The immersive concert will debut in August, part of a milestone program that marks a decade of Beaker Street Festival.
Each winter, Hobart reminds us that the so-called “off-season" is anything but dormant. When Beaker Street Festival returns this year, the city will once again transform into a playground for curious minds – blending science, art and big ideas.
The 12-day program is enough to compel even the Vitamin D-deficient down south. But leading the charge is VAST – Where Sound Meets the Cosmos, a boundary-pushing concert that may just become the festival’s most talked-about event of 2026.
What is VAST?
Created exclusively for Beaker Street Festival, VAST is a concert experience unlike anything you’ve seen before. The immersive work forgoes the structure of a traditional performance, transforming Hobart’s Theatre Royal into a 360-degree sonic universe of live sound using a bespoke spatial‑audio system.

Upon entering the heritage building, guests will be instantly surrounded by more than 120 voices and 80 instrumentalists that swirl invisibly through the air. The experience is guided entirely by sound, with audiences encouraged to follow their auditory intuition. What you hear depends on where you’re positioned in the theatre, from the dress circle to the gallery and stalls, meaning no two seats will sound the same.

VAST is the brainchild of Tasmanian composer Constantine Koukias, who has developed the show alongside Dutch sound designer Willem van Erven Dorens and an international ensemble of musicians and vocalists. Each member is a master of their craft – from piano and violin to soprano and tenor – creating a truly powerful performance.
“I imagine the audience hanging weightless in the dark, drifting between unseen galaxies while their own heartbeat quietly locks into the music’s undertow. It isn’t a spectacle to look at, but a vastness you disappear into," says Koukias.

Inspired by dark energy, the multi-layered experience summons similar vibes to Dark Mofo, another beloved staple of Tasmania’s booming cultural calendar.
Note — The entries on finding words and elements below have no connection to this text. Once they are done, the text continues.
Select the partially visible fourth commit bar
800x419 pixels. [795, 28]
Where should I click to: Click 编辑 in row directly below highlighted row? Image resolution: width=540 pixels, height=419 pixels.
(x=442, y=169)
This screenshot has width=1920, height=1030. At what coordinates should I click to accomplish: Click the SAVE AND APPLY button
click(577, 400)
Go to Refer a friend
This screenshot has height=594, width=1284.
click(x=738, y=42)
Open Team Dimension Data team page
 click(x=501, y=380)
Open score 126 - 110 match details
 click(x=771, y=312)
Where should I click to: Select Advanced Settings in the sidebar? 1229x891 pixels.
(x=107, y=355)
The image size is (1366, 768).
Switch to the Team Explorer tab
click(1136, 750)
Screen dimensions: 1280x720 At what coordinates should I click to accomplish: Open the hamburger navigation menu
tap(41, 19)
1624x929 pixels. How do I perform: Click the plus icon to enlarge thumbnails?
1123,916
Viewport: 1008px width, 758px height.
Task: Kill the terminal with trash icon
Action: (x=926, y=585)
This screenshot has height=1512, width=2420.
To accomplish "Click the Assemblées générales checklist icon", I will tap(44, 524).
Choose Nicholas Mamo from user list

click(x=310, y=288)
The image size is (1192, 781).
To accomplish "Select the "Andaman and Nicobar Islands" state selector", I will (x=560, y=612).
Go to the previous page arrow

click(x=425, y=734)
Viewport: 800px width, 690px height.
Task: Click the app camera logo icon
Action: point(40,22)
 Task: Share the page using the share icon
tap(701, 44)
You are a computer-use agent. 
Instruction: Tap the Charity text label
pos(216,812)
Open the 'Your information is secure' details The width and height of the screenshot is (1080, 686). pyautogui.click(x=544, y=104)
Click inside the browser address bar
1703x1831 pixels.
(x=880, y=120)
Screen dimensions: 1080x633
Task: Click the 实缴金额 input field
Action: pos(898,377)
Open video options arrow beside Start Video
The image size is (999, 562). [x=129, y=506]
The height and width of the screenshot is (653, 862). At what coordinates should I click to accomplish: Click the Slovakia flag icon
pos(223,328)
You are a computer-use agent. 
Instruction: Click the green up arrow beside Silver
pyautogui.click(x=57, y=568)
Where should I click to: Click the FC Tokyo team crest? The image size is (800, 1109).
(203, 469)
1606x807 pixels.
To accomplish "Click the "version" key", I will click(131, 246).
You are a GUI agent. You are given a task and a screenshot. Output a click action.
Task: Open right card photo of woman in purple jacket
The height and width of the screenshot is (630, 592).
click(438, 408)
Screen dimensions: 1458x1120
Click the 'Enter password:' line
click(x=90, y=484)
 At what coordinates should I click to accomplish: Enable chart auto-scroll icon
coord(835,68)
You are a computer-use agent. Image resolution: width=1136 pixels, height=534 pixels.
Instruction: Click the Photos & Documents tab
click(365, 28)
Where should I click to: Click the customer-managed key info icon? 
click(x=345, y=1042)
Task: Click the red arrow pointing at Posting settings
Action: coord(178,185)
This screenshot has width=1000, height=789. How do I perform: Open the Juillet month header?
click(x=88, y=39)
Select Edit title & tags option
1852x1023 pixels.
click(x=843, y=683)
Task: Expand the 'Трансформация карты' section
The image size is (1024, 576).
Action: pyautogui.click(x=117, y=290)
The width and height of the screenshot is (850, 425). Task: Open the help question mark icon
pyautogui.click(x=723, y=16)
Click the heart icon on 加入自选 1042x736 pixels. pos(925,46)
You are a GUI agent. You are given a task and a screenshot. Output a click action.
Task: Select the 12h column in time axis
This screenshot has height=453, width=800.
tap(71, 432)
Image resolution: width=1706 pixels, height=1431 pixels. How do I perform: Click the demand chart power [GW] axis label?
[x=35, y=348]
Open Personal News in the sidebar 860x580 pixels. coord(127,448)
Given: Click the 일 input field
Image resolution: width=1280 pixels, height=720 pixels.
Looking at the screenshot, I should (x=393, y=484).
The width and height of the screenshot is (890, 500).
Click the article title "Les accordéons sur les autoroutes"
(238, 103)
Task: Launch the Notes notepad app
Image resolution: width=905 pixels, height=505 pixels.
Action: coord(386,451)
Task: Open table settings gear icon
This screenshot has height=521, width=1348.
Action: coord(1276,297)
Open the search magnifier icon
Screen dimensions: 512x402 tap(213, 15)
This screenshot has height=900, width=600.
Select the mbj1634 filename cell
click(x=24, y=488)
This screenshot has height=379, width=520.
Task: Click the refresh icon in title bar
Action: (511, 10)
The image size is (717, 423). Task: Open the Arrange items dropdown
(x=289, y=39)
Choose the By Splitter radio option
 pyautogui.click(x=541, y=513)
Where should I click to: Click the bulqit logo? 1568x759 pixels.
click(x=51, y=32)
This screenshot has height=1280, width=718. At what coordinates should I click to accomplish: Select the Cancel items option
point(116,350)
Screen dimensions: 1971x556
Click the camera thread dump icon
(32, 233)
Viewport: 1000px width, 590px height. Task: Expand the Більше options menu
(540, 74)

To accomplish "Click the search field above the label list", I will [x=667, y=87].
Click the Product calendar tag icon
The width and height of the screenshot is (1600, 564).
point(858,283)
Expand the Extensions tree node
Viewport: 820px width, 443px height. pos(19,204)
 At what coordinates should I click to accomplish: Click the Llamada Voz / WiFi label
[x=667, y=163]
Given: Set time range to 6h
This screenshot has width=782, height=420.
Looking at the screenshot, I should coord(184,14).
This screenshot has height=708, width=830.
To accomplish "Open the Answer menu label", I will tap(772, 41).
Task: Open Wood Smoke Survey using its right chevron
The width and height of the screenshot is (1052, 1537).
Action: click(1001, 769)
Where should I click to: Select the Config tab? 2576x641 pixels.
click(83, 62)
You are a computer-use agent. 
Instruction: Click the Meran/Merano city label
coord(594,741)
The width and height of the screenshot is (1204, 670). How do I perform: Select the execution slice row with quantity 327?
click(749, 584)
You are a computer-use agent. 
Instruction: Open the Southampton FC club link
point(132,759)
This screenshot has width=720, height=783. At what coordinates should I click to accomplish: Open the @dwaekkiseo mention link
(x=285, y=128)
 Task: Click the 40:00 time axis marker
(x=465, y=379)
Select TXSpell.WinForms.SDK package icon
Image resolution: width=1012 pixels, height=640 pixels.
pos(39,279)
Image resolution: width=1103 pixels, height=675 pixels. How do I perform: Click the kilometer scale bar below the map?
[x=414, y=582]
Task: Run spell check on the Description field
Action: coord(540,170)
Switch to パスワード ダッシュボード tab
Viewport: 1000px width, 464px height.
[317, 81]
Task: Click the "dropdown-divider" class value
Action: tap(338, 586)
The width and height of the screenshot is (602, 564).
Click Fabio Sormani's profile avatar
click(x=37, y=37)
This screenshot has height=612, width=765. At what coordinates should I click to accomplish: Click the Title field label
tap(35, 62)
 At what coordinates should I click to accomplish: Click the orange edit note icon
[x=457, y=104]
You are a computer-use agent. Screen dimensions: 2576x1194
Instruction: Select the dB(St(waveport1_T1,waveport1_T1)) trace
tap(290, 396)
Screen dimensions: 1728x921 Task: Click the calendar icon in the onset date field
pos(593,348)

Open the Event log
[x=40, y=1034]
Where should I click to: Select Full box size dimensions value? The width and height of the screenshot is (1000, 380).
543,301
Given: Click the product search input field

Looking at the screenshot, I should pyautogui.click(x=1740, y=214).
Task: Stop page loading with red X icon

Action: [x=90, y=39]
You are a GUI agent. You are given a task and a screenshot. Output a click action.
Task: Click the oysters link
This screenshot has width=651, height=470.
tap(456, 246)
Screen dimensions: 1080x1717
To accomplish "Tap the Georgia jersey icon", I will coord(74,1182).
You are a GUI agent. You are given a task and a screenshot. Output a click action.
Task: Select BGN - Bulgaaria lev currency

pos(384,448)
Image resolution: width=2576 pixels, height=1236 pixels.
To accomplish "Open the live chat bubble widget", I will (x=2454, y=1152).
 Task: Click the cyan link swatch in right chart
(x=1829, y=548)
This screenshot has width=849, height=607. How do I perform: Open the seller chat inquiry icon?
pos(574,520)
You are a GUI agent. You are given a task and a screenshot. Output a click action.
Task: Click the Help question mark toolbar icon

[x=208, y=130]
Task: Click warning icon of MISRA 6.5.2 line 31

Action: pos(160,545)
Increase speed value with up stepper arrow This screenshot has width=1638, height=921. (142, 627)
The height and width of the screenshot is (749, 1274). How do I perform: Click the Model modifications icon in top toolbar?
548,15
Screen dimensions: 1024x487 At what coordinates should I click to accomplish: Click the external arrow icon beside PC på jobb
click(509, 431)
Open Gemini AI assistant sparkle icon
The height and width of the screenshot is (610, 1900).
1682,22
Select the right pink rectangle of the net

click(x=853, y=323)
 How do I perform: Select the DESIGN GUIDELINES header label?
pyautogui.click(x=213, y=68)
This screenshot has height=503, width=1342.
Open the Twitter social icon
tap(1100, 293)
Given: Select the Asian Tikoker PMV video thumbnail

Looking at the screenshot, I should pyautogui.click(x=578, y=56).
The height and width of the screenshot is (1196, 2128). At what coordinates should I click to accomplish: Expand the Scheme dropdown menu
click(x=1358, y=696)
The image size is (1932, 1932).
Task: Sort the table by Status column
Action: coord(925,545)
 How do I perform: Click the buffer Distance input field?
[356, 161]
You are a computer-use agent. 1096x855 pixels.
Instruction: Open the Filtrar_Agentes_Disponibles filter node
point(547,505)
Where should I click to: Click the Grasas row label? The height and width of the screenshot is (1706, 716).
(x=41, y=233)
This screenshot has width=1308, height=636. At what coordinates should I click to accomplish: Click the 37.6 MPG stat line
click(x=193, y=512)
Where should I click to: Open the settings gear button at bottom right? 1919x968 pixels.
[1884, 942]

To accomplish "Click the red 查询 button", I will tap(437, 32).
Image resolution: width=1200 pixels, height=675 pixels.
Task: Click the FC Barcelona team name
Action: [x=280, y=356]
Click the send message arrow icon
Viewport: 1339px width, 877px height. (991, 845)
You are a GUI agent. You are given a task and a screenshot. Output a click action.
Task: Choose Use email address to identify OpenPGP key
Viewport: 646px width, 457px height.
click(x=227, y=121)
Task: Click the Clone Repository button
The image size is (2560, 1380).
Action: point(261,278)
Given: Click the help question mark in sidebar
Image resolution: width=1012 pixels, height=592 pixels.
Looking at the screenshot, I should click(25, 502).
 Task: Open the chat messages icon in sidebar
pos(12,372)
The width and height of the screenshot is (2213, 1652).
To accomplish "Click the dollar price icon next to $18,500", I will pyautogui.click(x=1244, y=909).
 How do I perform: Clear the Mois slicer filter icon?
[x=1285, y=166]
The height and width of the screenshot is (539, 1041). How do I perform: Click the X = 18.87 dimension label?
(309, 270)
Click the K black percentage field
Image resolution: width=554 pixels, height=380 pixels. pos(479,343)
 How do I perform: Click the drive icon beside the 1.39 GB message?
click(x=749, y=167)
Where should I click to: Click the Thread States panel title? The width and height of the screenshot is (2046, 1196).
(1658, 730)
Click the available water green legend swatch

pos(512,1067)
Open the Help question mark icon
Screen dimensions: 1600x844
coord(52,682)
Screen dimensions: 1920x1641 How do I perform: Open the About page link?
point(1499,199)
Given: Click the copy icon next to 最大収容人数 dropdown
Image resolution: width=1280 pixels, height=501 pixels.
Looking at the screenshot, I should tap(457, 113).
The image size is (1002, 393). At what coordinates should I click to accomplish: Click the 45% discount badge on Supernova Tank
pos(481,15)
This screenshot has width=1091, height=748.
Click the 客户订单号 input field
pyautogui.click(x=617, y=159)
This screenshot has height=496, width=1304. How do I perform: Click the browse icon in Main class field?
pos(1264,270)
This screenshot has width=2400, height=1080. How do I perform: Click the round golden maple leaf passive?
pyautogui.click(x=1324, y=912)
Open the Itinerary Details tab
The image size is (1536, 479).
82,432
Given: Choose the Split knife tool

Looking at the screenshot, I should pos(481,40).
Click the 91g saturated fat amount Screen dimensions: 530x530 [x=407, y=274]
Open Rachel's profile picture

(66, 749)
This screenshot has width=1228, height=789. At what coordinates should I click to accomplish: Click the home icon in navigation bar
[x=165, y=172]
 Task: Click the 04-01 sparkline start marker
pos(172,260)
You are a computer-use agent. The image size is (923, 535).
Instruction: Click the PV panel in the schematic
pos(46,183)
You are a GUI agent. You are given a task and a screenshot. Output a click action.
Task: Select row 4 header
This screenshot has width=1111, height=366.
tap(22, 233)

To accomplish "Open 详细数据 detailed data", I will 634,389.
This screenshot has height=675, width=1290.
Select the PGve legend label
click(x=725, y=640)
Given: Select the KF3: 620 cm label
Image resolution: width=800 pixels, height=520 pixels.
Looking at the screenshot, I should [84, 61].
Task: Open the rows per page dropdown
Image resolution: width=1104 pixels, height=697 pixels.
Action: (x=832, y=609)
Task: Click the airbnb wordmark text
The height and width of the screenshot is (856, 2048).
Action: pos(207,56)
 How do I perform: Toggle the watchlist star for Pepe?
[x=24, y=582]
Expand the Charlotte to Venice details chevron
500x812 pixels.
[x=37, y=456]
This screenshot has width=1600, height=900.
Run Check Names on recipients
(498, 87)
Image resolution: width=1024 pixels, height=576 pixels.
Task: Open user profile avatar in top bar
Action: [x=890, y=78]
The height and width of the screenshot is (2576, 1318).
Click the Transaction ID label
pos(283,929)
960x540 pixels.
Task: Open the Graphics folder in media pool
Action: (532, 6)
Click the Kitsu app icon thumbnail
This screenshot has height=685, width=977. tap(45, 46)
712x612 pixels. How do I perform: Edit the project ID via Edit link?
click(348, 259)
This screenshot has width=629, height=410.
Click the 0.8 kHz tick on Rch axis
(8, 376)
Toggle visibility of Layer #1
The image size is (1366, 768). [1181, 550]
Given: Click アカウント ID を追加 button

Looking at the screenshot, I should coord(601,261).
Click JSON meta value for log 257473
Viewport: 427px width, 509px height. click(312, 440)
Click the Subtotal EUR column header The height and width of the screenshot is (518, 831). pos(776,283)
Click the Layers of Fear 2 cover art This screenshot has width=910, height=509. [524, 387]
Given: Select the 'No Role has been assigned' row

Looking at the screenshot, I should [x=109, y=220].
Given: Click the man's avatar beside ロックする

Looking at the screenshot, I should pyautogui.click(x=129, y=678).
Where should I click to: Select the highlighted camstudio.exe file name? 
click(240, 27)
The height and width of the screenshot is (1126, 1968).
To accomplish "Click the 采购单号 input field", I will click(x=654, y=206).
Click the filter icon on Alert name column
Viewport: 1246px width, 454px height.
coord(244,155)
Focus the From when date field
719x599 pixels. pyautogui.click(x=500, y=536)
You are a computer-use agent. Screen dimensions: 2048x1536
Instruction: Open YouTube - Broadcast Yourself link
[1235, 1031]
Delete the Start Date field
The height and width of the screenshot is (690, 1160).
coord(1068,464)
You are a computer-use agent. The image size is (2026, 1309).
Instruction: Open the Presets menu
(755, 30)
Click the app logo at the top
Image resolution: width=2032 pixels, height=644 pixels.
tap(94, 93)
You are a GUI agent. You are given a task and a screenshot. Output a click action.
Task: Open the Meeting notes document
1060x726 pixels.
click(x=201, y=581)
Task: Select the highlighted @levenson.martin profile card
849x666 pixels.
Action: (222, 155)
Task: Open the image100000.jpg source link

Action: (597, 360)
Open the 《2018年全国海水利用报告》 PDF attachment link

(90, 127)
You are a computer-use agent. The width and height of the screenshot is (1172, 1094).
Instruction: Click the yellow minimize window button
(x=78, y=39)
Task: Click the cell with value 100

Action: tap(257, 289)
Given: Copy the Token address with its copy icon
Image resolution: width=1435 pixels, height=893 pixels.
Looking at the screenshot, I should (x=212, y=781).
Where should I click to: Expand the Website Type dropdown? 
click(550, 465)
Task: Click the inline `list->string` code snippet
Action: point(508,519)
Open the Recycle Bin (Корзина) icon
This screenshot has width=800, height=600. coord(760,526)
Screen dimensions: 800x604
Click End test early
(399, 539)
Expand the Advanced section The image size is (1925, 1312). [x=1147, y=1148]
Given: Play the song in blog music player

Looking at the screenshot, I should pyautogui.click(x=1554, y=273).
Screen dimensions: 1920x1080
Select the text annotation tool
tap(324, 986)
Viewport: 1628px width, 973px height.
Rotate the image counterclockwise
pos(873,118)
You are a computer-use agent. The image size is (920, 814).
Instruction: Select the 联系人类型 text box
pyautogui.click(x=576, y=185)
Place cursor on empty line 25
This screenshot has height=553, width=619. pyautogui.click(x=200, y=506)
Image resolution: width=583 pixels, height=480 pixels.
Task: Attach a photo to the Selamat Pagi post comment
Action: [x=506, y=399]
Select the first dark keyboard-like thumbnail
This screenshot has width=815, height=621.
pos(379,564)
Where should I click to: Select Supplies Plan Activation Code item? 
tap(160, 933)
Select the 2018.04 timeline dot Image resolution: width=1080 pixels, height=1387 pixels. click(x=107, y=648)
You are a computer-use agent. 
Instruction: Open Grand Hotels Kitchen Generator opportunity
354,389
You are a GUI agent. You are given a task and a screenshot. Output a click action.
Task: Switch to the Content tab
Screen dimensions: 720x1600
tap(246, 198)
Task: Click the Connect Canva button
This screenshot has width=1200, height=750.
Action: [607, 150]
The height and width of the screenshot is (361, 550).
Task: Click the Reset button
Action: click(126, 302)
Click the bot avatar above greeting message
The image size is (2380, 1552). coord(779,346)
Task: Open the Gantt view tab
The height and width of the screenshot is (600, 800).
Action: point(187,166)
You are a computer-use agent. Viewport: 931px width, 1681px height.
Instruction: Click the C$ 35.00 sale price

These winter festivals are all about embracing what many Aussies label as “the off-season", proving time and again that the absence of sunshine doesn’t equal social shutdown. Here, the cooler months are not just part of the experience; they shape it.
More about Beaker Street Festival
VAST is just the beginning of Beaker Street’s expansive and mind-bending 2026 program. After 10 years of operation, this year’s ‘Second Act’ theme indicates a bold new chapter for the festival.
“A decade in, we’re redefining and reimagining," says founder, creative director and CEO of Beaker Street Festival, Dr Margo Adler. “At a time of reckoning and reinvention for humanity, this year’s theme is a provocation to interrogate our assumptions, invite debate, ask harder questions and reaffirm our connection with each other in real life. Oh, and have some fun too."

While the official program is yet to be released, previous years hint at a schedule that is sure to please. In 2025, over 70 events unfolded across venues throughout Hobart, from pub trivia and panel talks to immersive field trips and after-dark adventures.
Arguably the biggest highlight was Hobartica, an immersive polar precinct that transformed the city’s waterfront. Those in attendance were treated to night markets, ice pits, polar plunges, food trucks, art installations, live music performances and more. Loyal festivalgoers are keeping everything crossed for its return in 2026.
Guests will also have the opportunity to speak with experts from the fields that fascinate them most. Think astrophysicists, biologists, photographers, computer scientists and naturalists, as well as local Palawa who hold deep cultural knowledge and connection to Country.

“Events will unfold in theatres, museums, bars, nightclubs and public spaces," says Dr Adler. “Expect dark-energy music experiments, Antarctic encounters, conversations on psychedelics and neuroplasticity, cold case criminology, fermentation feasts, music, markets and late-night moments that stretch well beyond the lecture hall."
The details
Keen to get amongst it? I thought so. VAST – Where Sound Meets the Cosmos lands at Hobart’s Theatre Royal on 12 August 2026, with the immersive concert experience kicking off at 8pm. Tickets are on sale now, priced between $30–$80 depending on where you choose to sit.
Beaker Street Festival will take over the city from 6–17 August, with satellite events also staged around Tasmania. As for the rest of this year’s program, you’ll have to wait until May – but like any scientific endeavour, a little bit of theorising is always encouraged.
In Dr Adler’s words, “It’s about staying curious, staying brave and inviting audiences from across Australia to experience something they can’t find anywhere else. In Tasmania in winter, science isn’t something you observe, it’s something you step inside."